ACTIVITY -
Once you find the line with "[Ramrock School & Office Supplies on Facebook]" in the data that follows, repeat it and every line after it exactly, through the line with "Ramrock School & Office Supplies (160, 2455)".

RECORDS FOR PROCESSING -
******

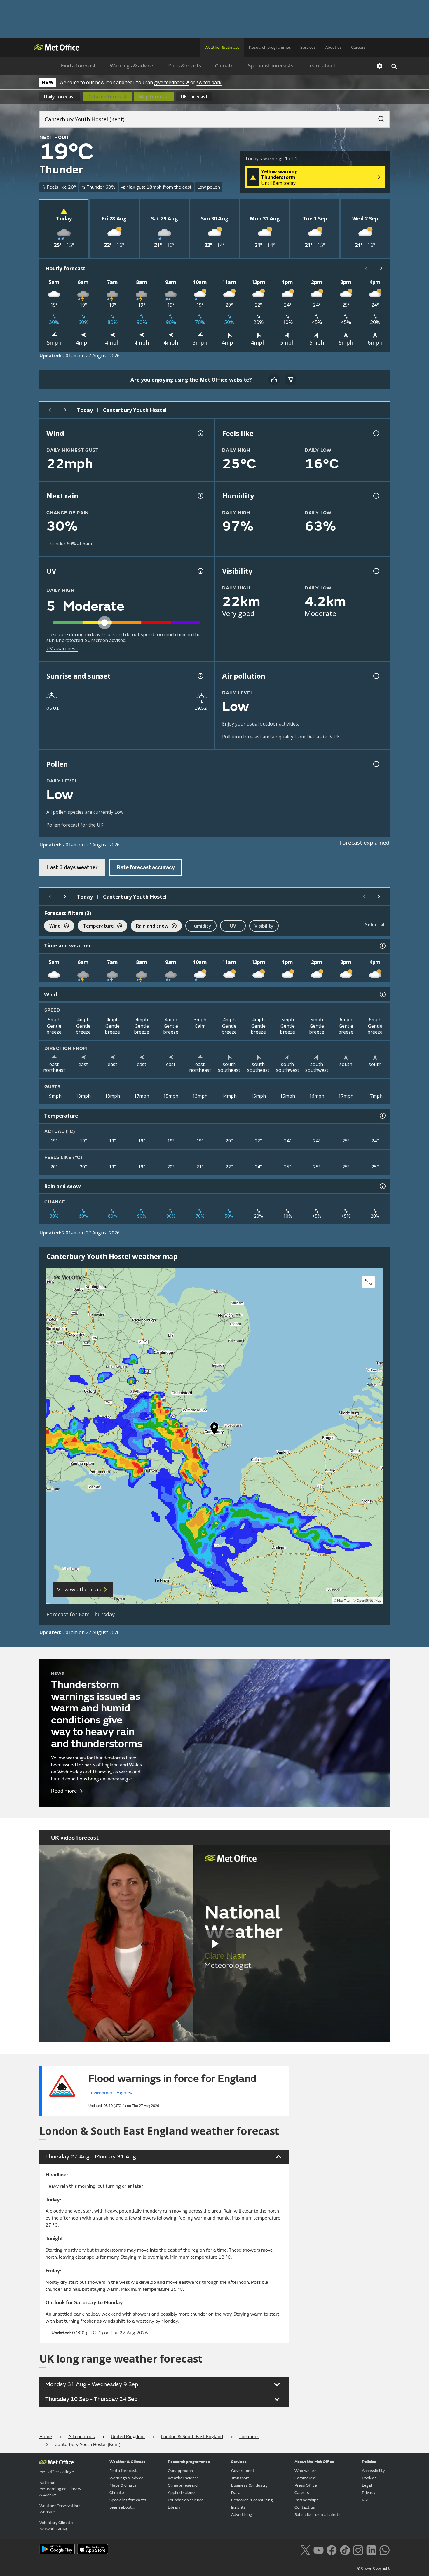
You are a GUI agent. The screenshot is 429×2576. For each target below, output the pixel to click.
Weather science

******

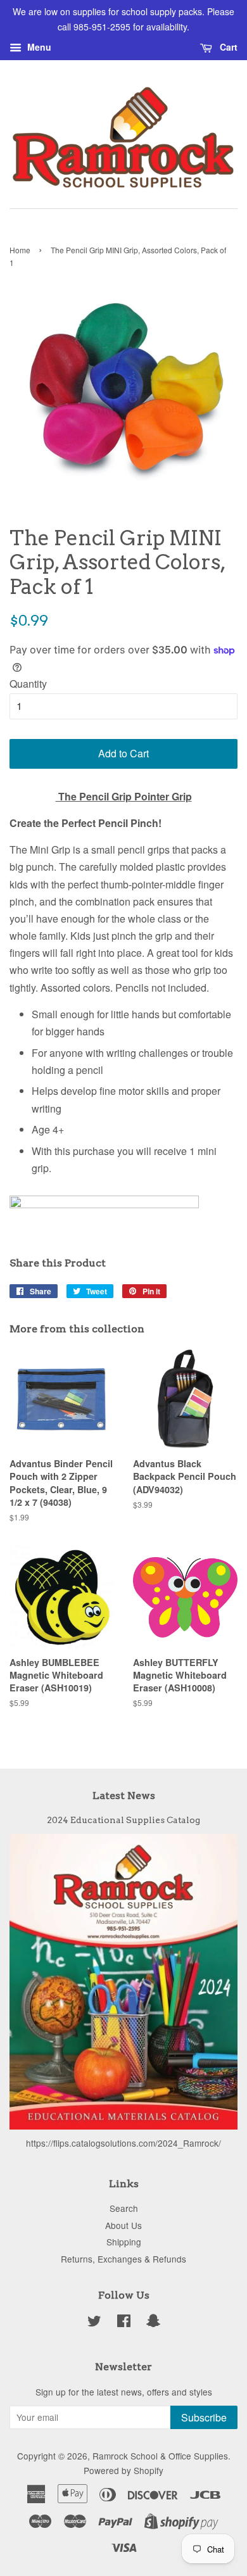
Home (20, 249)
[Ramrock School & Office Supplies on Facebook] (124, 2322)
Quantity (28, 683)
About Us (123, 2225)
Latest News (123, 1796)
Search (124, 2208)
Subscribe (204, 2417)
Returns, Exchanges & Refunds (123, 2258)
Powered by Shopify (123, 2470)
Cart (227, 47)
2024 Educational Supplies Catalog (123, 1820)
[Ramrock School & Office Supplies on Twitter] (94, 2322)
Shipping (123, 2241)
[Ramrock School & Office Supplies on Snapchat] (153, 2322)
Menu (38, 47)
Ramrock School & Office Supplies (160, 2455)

******

RESPONSE AREA -
[Ramrock School & Office Supplies on Facebook] (124, 2322)
Quantity (28, 683)
About Us (123, 2225)
Latest News (123, 1796)
Search (124, 2208)
Subscribe (204, 2417)
Returns, Exchanges & Refunds (123, 2258)
Powered by Shopify (123, 2470)
Cart (227, 47)
2024 Educational Supplies Catalog (123, 1820)
[Ramrock School & Office Supplies on Twitter] (94, 2322)
Shipping (123, 2241)
[Ramrock School & Office Supplies on Snapchat] (153, 2322)
Menu (38, 47)
Ramrock School & Office Supplies (160, 2455)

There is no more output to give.